To imagine and think justice is to imagine and think from a community of differences and singularities. If we are all identical, the loss of an other is irrelevant and morally meaningless, for there is always an other to replace them. The other as different from me demands an ability to imagine and to think the other as other, as my possible fellow.

*

Our thesis then is that ethically, the Israeli genocide in Gaza is made possible, is permitted, because “we” have not found the other in the Palestinians.

For there to be a face to face encounter, reciprocity, exchange, it is necessary that, in a certain way, there be formed, relative to the other, an a priori of encounter, a form of welcoming, a structure of hospitality “in me”. For there to be an alter, it is necessary to presuppose an ego, even if this ego, me, needs, to fully exist and understand itself, its other. For there to be an other’s point of view, it is necessary that I constitute them as an another point of view distinct from mine, that the two cross paths with each other, that they encounter each other to form the same world. Without this crossing of paths, there is nothing more than the absence of the other, the absence of alterity, or the absorption of this latter in a single, dominant vision. (René Schérer, Zeus hospitalier: Éloge de l’hospitalité, 1993/2005, 137-8)

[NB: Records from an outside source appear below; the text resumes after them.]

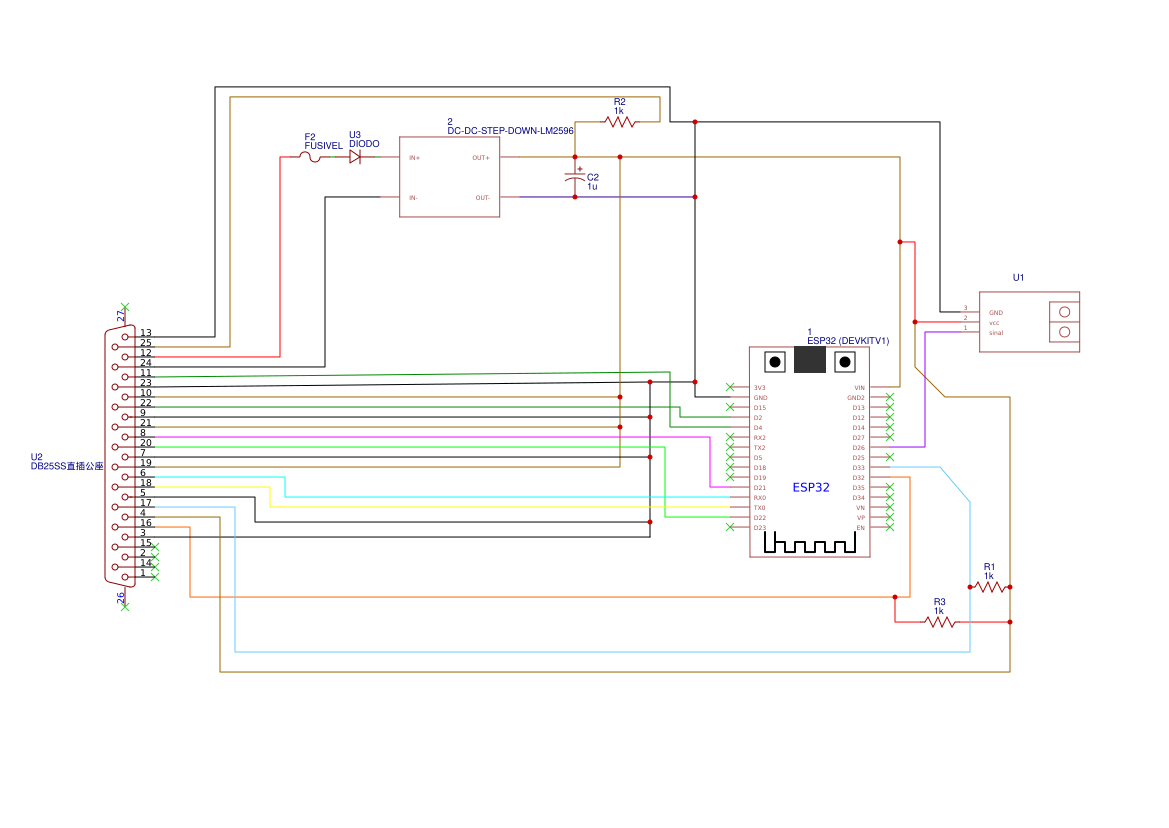The width and height of the screenshot is (1169, 828).
Task: Select the 1k resistor R1 symbol
Action: 988,588
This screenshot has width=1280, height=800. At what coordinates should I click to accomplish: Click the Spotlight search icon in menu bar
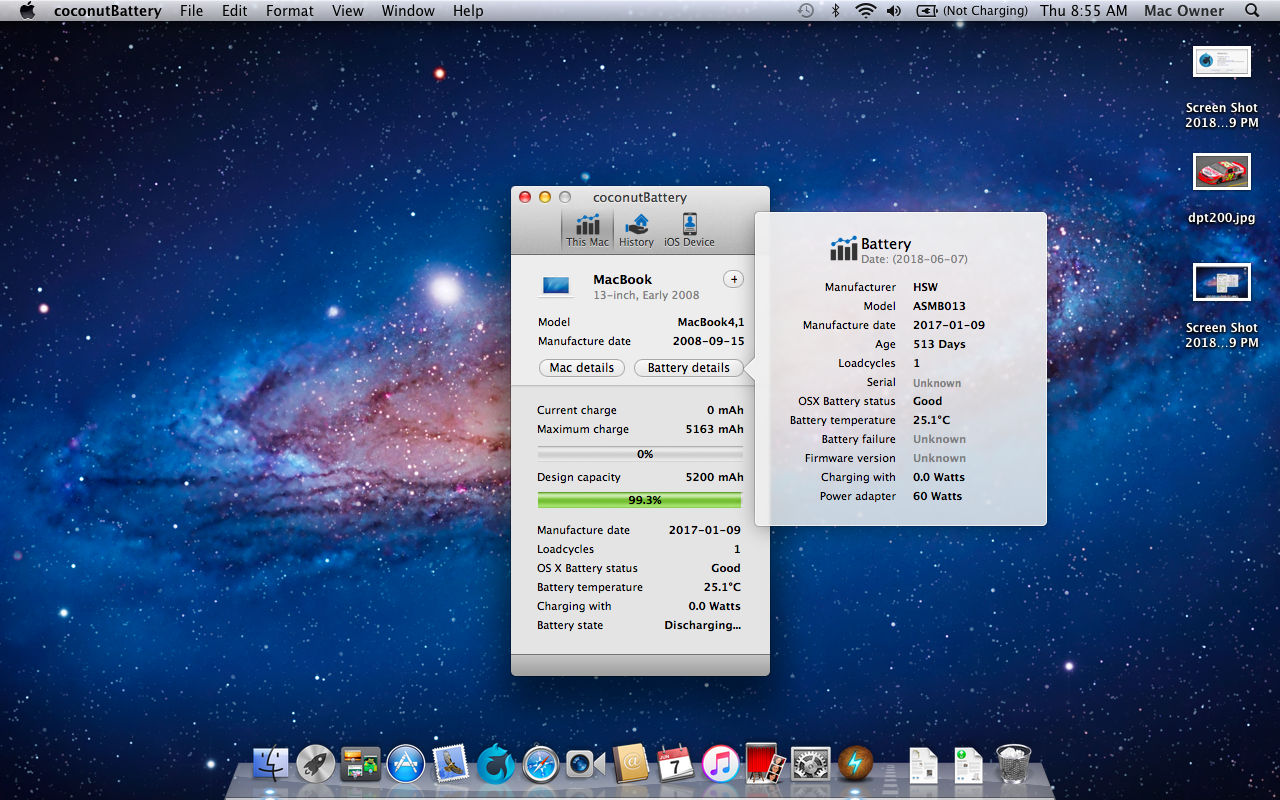pos(1251,10)
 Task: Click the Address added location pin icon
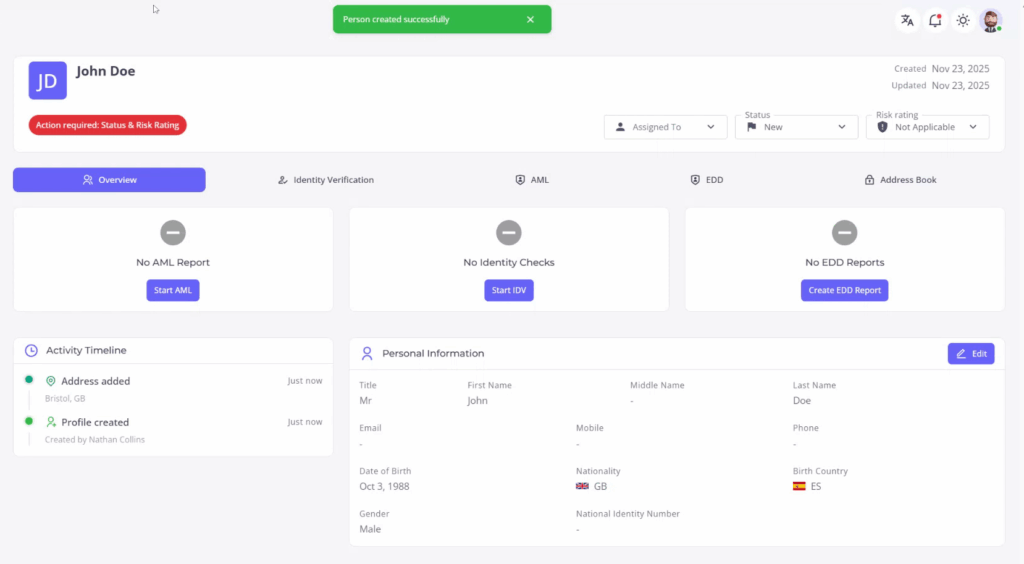(51, 381)
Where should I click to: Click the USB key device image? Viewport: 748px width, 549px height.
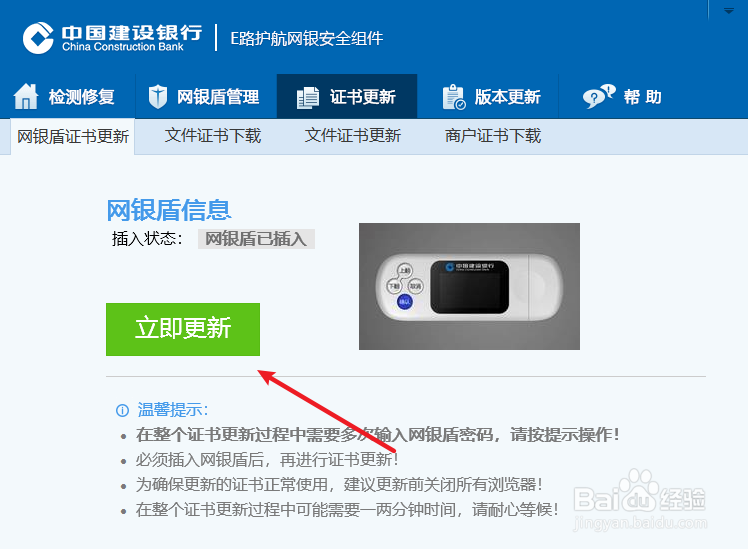tap(469, 286)
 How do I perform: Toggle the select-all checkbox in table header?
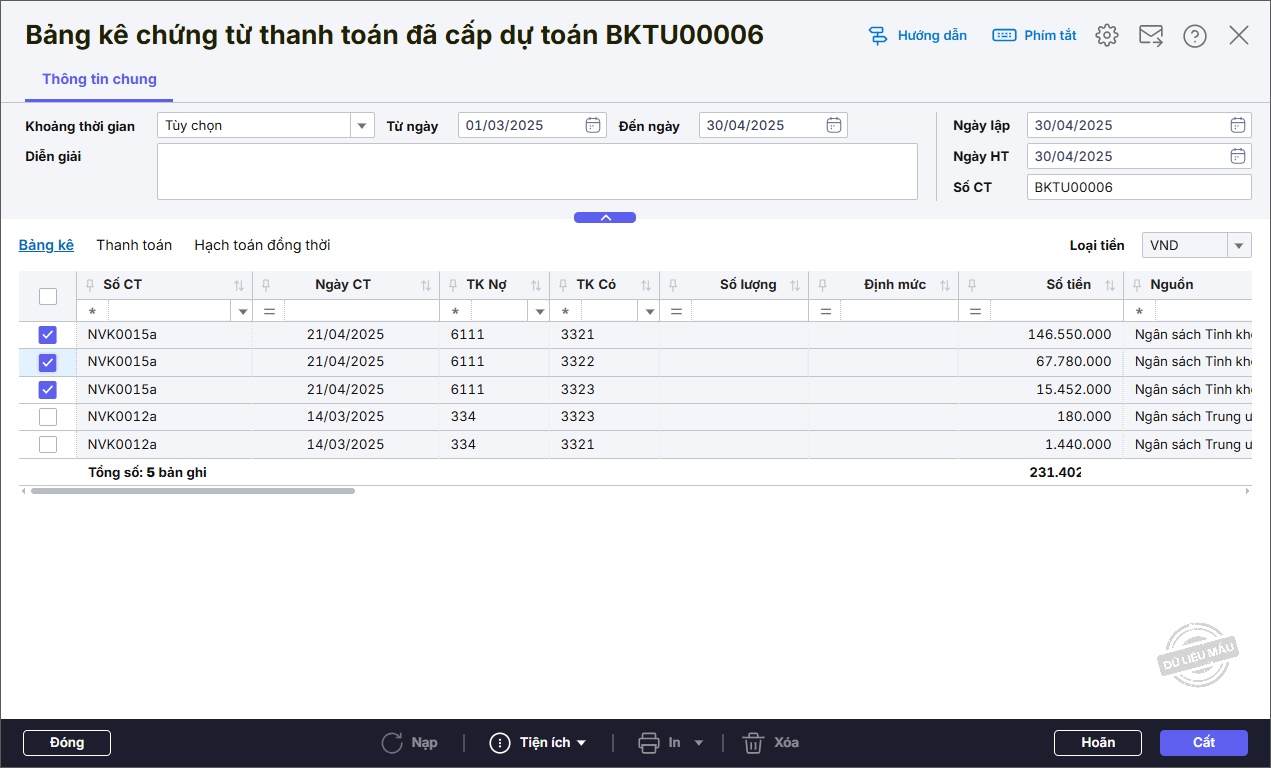(48, 296)
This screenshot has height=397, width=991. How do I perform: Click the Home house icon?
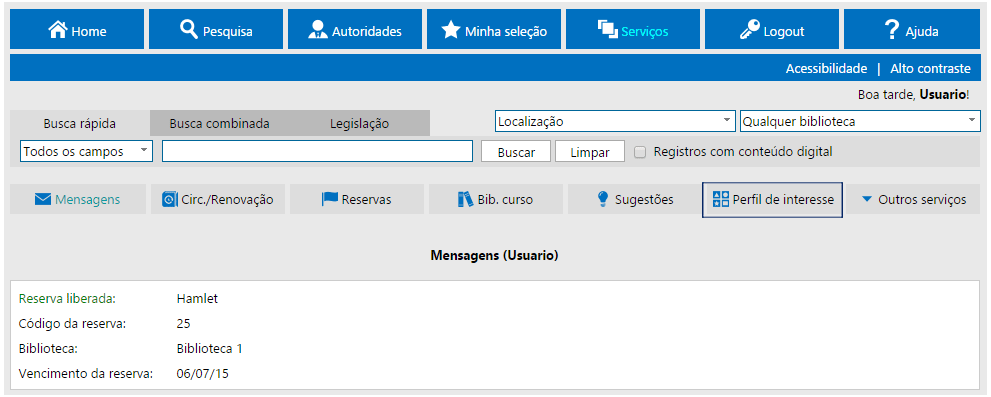[x=58, y=30]
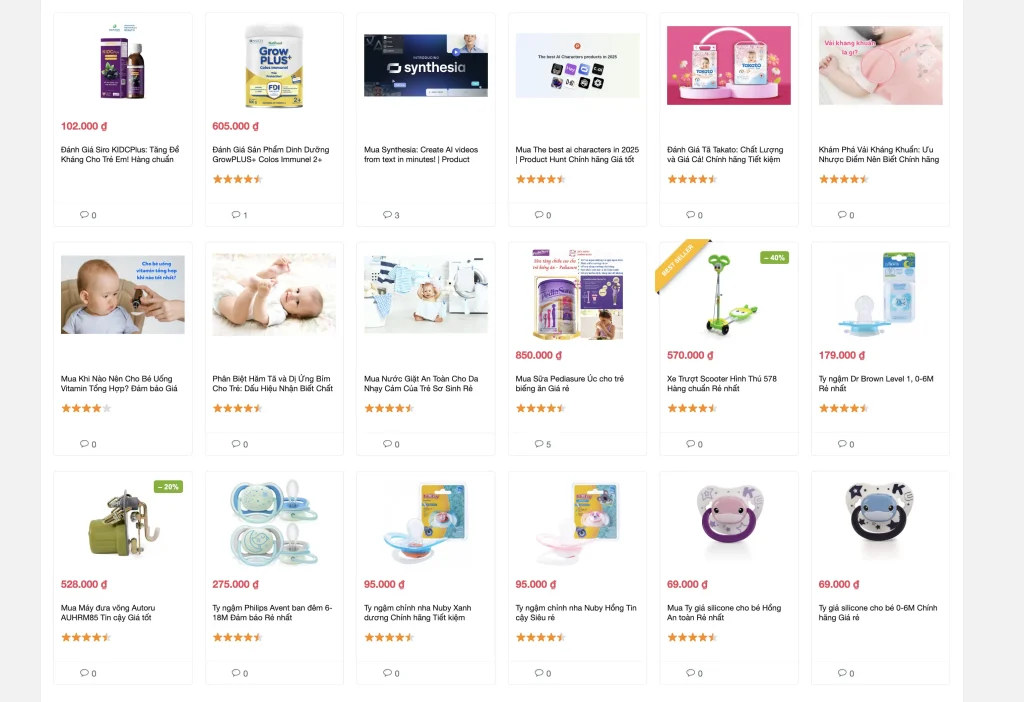Open the GrowPLUS+ milk can image
The height and width of the screenshot is (702, 1024).
pos(274,65)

from me to the other, for them to become a face, to face, and an interlocutor, it is necessary that, from the place where I find myself, to them, a sort of transfer takes place. For their body to become the analogue of mine that I always experience, that, without my being able to slide “from the interior” into what they experience and live, their “lived experience”, I must attribute to them the existence of a subject, not that of a thing. (Ibid., 138)

The other is, from the presence of their body “paired” to mine, living and sensing, a pole of perception, of action, of interpretation, a pole of meaning. The other gives meaning because they have first taken on for me the meaning of another. (Ibid., 139)

[it] is thanks to the constitution of their meaning, [that] they appear necessarily in “my primordial world, in the quality of an “intentional modification” of my self. (Ibid., 139)

the common world [is] an interweaving of points of view emanating from the infinite multiplicity of subjects reciprocally constituted. For I depend on the other as they depend on me. (Ibid., 140)

Each of us carries “within ourselves” a world and rather than the multiplicity of worlds generating incommunicability and incommensurability, it is the essential condition for communication, because it implies that each makes contact with the other from the world that they carry with them. … I have not yet encountered “the other” if I am ignorant of what motivates them in their world, or if I do not accept it. It is only within the framework of such an acceptance, which accompanies the relativisation of the absolute pretensions of a single cultural world, that we can, in the strict sense, comprehend the other, “to take them with” all that they imply and bring. Modern hospitality must be an openness to other constituted worlds. (Ibid., 140)

“We” fail to see and comprehend and live with the other, because the other, the Palestinians, have ceased to be others equal to our “own” selves. And if Palestine is a template for the understanding of our times, then the genocide in Gaza teaches us not only of the potentially limitless violence of the state, but of our “own” erasure as self-conscious agents oblivious to the murder of others. The horror, finally, is that neither “we” nor “they”, nor “our” worlds, are comprehended or lived, and therefore, we have all become superfluous and slaughterable by power.